AUSGANGSTEXT:
****

Masken-Beschaffung: Lauterbach verspricht Aufklärung Patrick Hollstein, 30.03.2024 08:32 Uhr
Schon kurz nach seinem Amtsantritt hatte Bundesgesundheitsminister Karl Lauterbach (SPD) eine vollständige Aufarbeitung der Corona-Maskenbeschaffung durch sein Ministerium versprochen. Passiert ist seitdem nichts, doch jetzt wird der Druck größer. Alles werde zu 100 Prozent aufgeklärt, nichts werde zurückgehalten, schrieb der SPD-Politiker am Freitag auf der Plattform X (vormals Twitter).
Lauterbach reagierte damit auf einen neuen Bericht des Bundesrechnungshofs (BRH) vom Donnerstag, über den zunächst der „Spiegel“ berichtete. Der BRH übt darin scharfe Kritik an der Maskenbeschaffung durch das Bundesgesundheitsministerium (BMG) in der Corona-Pandemie. Das Ministerium beschaffte dem Bericht zufolge im Jahr 2020 unter dem damaligen Ressortchef Jens Spahn (CDU) Schutzausrüstung für 6,7 Milliarden Euro. Es seien allein 5,7 Milliarden Schutzmasken angeschafft worden, von denen jedoch nur 2 Milliarden verteilt worden seien – davon 1,7 Milliarden in Deutschland.
„Es ist nicht festzustellen, wie viele tatsächlich genutzt wurden und zur effektiven Pandemiebekämpfung beitrugen. 1,2 Milliarden Schutzmasken wurden inzwischen vernichtet, weitere 1,7 Milliarden sind dafür vorgesehen“, heißt es in dem Bericht.
Die Folgekosten für die Verwaltung dieser sogenannten Überbeschaffung beliefen sich demnach bis Ende 2023 auf 460 Millionen Euro. Für die 800 Millionen noch verwendbaren Masken gebe es kein Nutzungs- und Verteilungskonzept.
Keine kritische Auseinandersetzung
Der BRH verweist in seinem Bericht zwar auf die vor allem in den ersten Monaten des Jahres 2020 große Ungewissheit über Schwere und Verlauf der Pandemie. Viele Entscheidungen seien aber gerade nicht in den schwierigen ersten Wochen der Pandemie entstanden. „Der Bundesrechnungshof vermisst insoweit eine angemessene kritische Auseinandersetzung des BMG mit diesen Vorgängen“, heißt es darin.

****

[Gesammelte Dateneinträge]
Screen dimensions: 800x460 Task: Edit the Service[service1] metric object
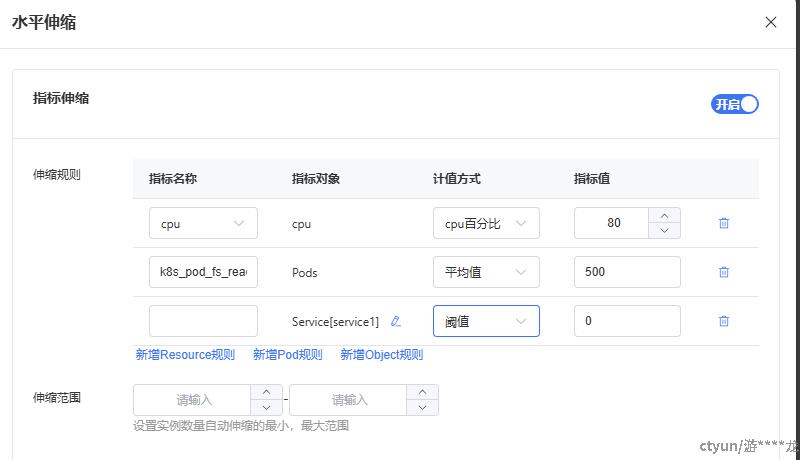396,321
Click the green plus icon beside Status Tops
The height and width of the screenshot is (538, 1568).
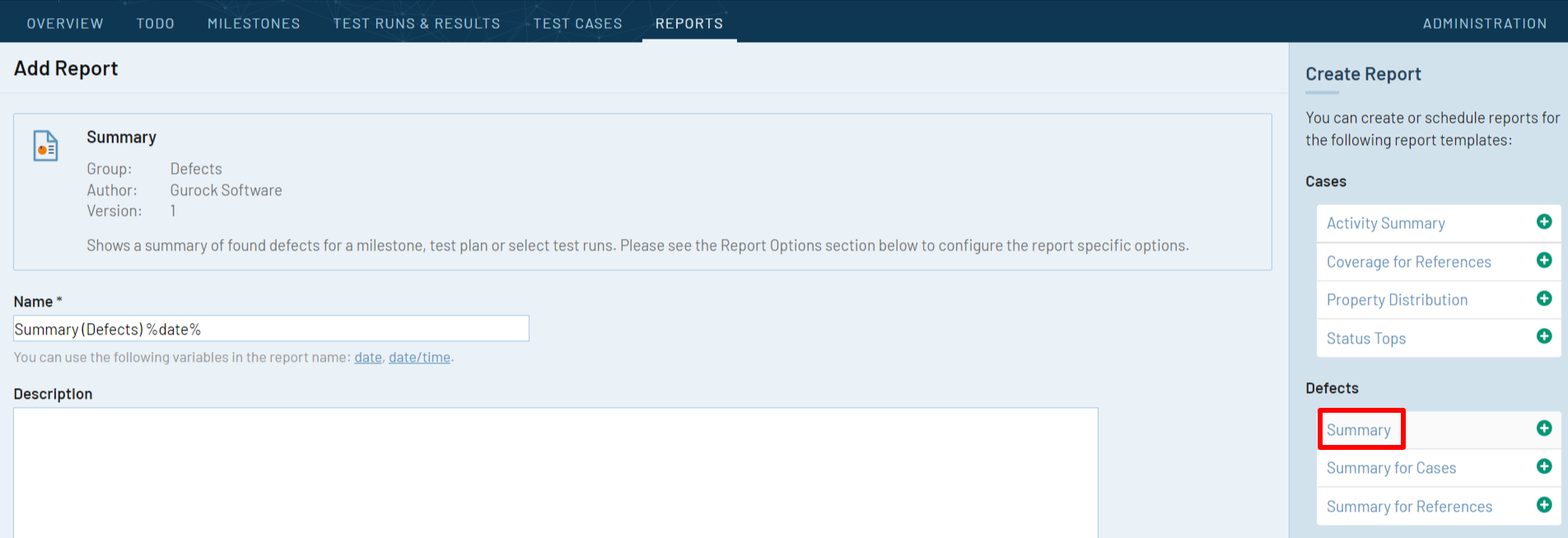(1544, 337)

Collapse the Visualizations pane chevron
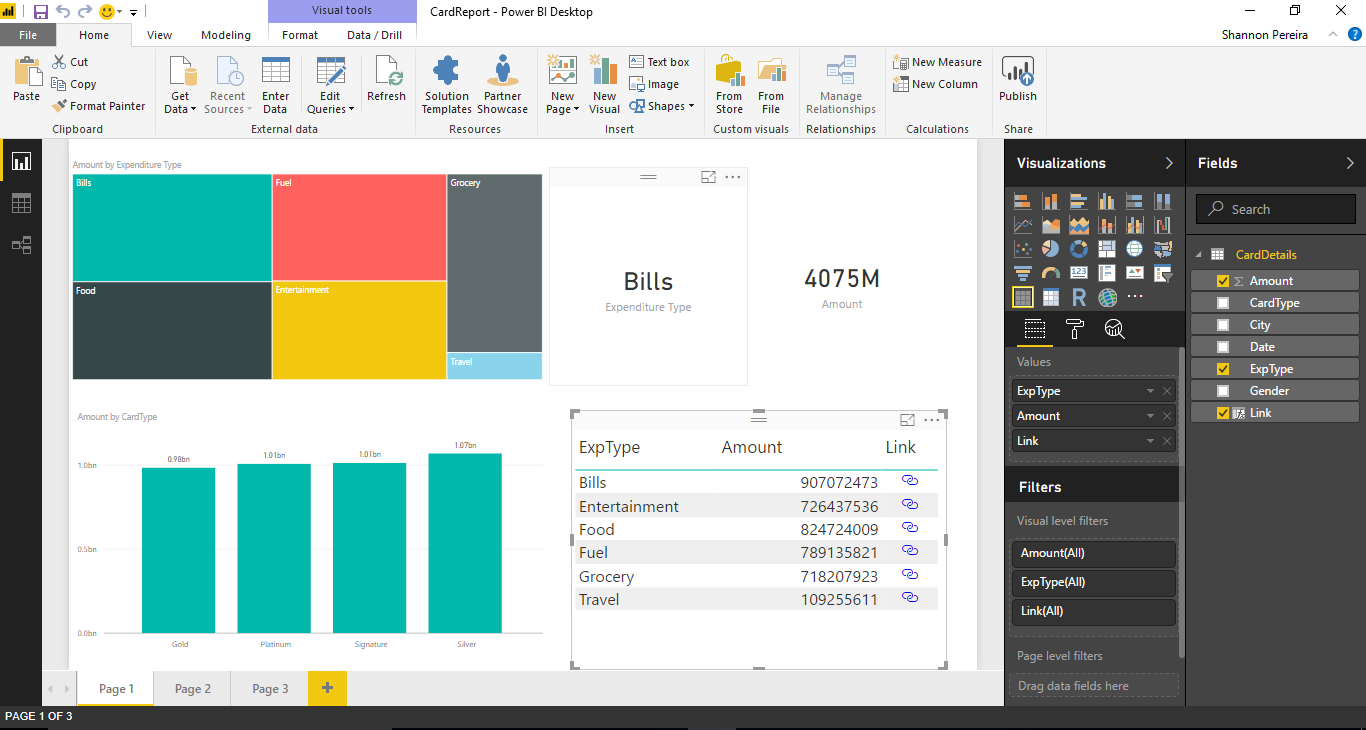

****

Wie könnte der Artikel über die Masken-Beschaffung nach seinem letzten Satz weitergehen? Setzen Sie ihn an dieser Stelle fort.

ANTWORTFELD:
Das Ministerium solle seine Beschaffung während der Pandemie und Folgemaßnahmen kritisch aufarbeiten und für künftige Krisenlagen rechtssichere Strategien entwickeln, heißt es in dem Bericht.
Lauterbach schrieb bei X, bislang sei bei der Aufarbeitung noch nicht alles auf den Tisch gekommen, weil das Ministerium noch in Schadensersatzklagen in dreifacher Millionenhöhe stecke. „Wir können nicht offenlegen, wo wir noch in laufenden Prozessen kämpfen.“
Zu Beginn der Corona-Pandemie hatte der Staat händeringend nach Schutztextilien gesucht. In vielen Fällen verweigerte das Ministerium später die Bezahlung der Waren und berief sich auf Qualitätsmängel, die es nach Darstellung zahlreicher Händler aber gar nicht gegeben hatte. Dutzende Lieferanten und Händler reichten Klagen gegen das Gesundheitsministerium ein.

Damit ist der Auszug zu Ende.